社会人一年生が終わろうとしている。めまぐるしい生活にも慣れ…はしないが、諦めに近い感情を持ち合わせ、どうにかこうにか、毎日を消費することはできるようになった。理不尽なことで怒られるのも、六センチのヒールとベージュのストッキングにも、会社近くの定食屋の代わり映えしないラインナップにも、だいたい慣れた。たまに臣くんが拵えてくれる手作りのお弁当には、まだ全然、慣れない。それはそうだ、無理もない。私たちは付き合って三ヶ月程の、初々しいカップルなのだ。

「臣くん、」
「おう、お疲れ」
「ごめんね、遅くに」
「いや、全然。こういうのは仕方ないだろ」

三月も折り返し。うちの部署は毎年この時期に送別会を行うようだ。送別会と言っても、チラホラ別フロアに移動する人間がいるだけである。私もその内の一人だ。だいたい、新入社員ってのは一年目は希望なんてものは聞き入れてもらえず、適当な部署に適当に配属されて適当に研修を受け、適当に働くのだ。
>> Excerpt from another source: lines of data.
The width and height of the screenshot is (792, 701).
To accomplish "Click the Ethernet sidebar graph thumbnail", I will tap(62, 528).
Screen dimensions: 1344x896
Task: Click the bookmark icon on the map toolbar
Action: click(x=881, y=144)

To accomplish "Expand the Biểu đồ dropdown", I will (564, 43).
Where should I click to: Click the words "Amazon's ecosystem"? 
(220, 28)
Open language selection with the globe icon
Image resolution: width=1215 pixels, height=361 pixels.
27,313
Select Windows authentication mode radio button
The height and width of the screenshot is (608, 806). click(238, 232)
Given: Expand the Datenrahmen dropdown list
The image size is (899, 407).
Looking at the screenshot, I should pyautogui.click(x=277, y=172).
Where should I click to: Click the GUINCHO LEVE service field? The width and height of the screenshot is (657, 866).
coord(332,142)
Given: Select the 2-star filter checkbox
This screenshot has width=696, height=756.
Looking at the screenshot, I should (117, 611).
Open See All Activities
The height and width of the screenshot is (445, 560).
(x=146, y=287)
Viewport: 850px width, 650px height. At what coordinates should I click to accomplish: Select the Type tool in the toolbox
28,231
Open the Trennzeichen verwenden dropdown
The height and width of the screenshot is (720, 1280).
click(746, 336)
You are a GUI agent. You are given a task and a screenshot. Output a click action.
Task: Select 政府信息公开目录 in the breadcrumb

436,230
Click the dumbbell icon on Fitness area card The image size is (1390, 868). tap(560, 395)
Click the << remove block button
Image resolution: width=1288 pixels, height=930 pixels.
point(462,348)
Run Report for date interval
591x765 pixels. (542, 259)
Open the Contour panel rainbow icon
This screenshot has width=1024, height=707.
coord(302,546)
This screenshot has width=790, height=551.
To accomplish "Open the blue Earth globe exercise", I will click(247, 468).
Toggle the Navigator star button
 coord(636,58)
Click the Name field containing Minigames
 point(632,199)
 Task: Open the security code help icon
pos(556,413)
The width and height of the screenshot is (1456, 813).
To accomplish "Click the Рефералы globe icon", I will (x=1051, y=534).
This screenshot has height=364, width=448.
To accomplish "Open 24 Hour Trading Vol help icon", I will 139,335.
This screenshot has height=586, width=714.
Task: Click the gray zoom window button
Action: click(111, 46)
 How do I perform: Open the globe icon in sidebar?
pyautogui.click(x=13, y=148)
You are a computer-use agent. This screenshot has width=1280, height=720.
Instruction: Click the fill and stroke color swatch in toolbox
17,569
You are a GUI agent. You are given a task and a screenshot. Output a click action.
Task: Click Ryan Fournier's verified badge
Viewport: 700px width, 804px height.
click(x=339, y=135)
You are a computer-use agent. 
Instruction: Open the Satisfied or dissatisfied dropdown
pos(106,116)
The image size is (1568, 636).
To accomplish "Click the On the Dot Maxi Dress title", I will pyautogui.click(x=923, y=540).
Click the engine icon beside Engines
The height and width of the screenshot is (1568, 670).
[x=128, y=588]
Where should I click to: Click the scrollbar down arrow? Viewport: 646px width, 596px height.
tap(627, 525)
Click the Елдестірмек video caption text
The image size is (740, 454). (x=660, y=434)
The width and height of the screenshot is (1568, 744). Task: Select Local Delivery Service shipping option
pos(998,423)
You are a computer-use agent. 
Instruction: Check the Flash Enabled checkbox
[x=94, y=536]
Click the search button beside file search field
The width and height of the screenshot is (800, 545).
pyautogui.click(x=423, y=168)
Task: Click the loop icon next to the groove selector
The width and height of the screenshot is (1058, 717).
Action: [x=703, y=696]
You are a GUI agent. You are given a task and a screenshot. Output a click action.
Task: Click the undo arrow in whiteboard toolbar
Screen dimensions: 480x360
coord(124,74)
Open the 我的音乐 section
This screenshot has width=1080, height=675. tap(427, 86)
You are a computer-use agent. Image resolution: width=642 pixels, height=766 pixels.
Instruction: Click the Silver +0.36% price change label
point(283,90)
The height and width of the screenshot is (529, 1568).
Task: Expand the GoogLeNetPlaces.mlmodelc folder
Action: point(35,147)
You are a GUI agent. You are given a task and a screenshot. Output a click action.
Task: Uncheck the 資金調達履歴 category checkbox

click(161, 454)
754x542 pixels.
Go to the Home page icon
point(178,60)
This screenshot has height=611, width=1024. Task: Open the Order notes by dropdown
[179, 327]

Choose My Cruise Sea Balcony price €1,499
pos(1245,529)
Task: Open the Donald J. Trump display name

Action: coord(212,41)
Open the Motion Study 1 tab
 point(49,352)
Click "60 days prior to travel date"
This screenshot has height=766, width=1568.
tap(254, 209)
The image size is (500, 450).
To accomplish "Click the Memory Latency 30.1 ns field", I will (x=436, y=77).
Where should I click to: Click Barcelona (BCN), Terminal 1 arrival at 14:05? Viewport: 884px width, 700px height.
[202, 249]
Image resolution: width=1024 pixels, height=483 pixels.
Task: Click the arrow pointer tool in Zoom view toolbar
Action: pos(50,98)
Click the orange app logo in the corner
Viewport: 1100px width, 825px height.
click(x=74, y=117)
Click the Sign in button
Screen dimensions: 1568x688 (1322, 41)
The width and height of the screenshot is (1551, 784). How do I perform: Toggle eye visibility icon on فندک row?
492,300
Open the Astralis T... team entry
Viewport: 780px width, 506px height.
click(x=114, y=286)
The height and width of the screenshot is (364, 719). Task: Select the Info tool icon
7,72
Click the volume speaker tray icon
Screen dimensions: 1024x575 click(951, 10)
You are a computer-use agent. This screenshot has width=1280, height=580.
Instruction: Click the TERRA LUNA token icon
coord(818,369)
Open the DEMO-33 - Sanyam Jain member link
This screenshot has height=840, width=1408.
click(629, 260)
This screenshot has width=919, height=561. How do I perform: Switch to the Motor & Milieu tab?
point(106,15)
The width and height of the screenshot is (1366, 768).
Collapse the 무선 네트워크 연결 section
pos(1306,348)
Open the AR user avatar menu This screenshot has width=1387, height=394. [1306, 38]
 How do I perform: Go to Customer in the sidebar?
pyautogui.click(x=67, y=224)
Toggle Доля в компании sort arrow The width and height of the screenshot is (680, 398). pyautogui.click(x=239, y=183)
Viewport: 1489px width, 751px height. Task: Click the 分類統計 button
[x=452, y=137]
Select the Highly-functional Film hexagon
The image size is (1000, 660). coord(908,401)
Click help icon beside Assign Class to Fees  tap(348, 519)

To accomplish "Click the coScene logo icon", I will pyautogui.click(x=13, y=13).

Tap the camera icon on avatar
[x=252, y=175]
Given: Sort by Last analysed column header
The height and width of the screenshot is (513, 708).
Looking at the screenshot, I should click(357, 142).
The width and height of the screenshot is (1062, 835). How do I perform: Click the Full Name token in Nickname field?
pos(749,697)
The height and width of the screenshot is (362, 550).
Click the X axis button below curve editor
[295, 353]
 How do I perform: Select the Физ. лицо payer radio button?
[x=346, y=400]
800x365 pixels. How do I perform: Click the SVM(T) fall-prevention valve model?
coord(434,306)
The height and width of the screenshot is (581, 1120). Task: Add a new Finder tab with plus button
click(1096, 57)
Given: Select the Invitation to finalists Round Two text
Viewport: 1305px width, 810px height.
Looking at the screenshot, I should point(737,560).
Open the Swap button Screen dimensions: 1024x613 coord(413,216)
そして一年間“適当に”働けていたと判断され、尚且つ希望部署の人員が不足していれば望みを叶えていただける。そんな流れらしい。今回の私はなんとかその形式に当てはまったようで、ちゃっちいブーケとみんなが面倒くさがりながら書いてくれたであろう寄せ書きの色紙を贈られた。正直荷物になるのでアレだが、そんなことを口にするのは社会人として…いいや、人間としてどうかと思うのでにっこり微笑んで「ありがとうございます、一年間お世話になりました。最後までどうかご指導よろしくお願いします」と感謝の意を述べた。注がれるぬるい瓶ビールを飲みながら、臣くんに会いたいなぁって、そればかり考えていた。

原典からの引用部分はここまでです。